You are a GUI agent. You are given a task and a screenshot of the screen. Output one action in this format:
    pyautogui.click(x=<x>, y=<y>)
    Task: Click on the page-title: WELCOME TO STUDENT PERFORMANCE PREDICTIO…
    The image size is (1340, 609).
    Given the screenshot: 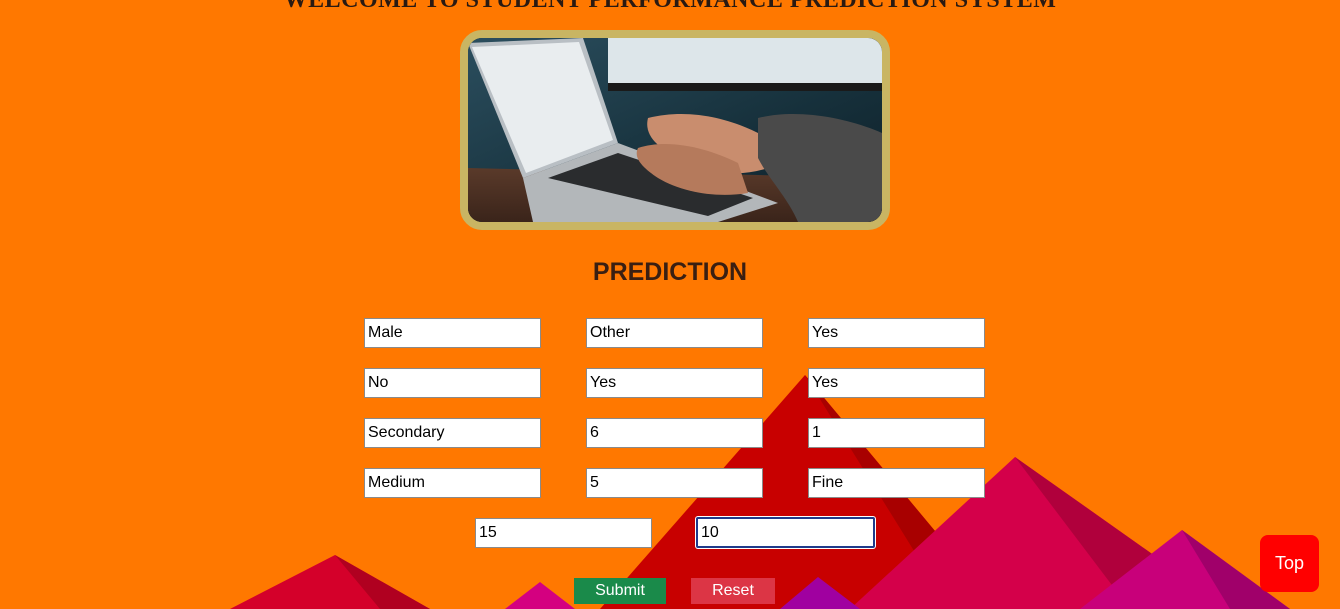 What is the action you would take?
    pyautogui.click(x=670, y=6)
    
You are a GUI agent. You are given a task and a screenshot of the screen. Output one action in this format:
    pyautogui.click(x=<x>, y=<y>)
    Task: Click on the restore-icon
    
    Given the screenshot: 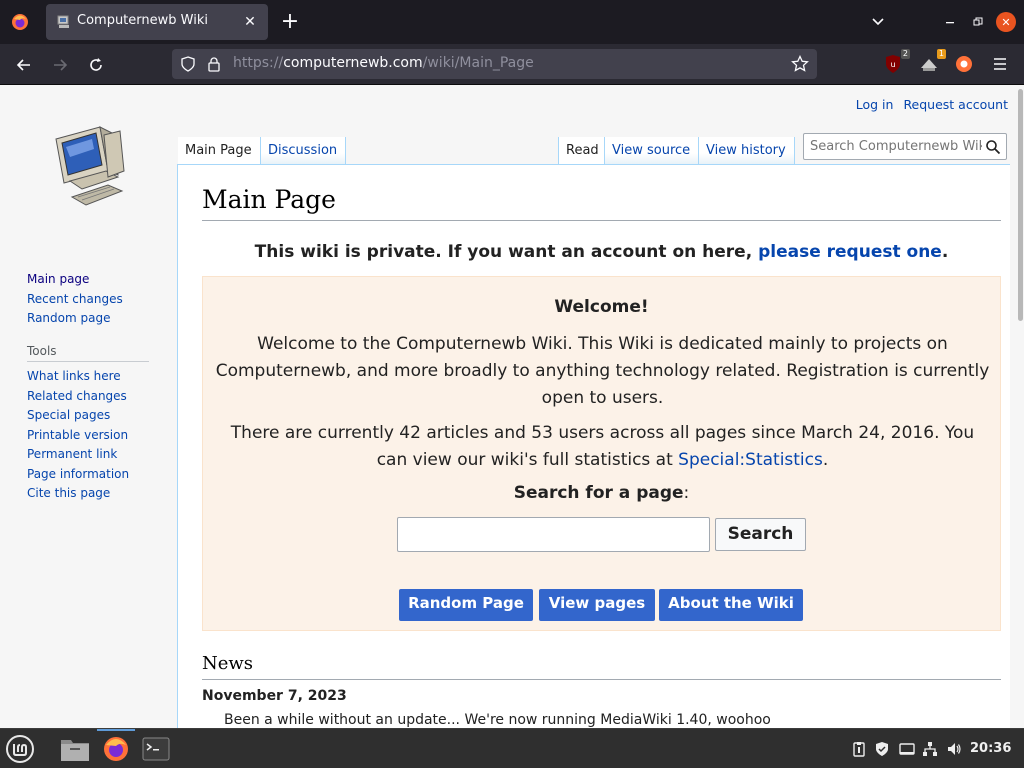 What is the action you would take?
    pyautogui.click(x=978, y=22)
    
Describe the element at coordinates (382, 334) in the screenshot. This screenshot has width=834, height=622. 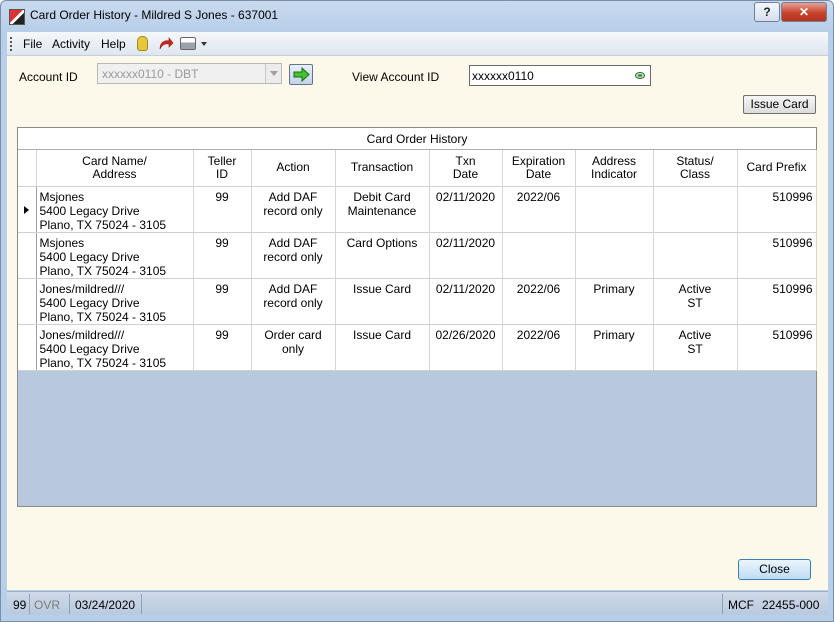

### TASK ITEM
Copy the rows above word for word, from the start of the rows up to and including the line with "The image size is (1340, 609).".

### RESULT OF THE EXERCISE
You are a GUI agent. You are given a task and a screenshot of the screen. Output one action in this format:
    pyautogui.click(x=<x>, y=<y>)
    Task: Click on the page-title: WELCOME TO STUDENT PERFORMANCE PREDICTIO…
    The image size is (1340, 609).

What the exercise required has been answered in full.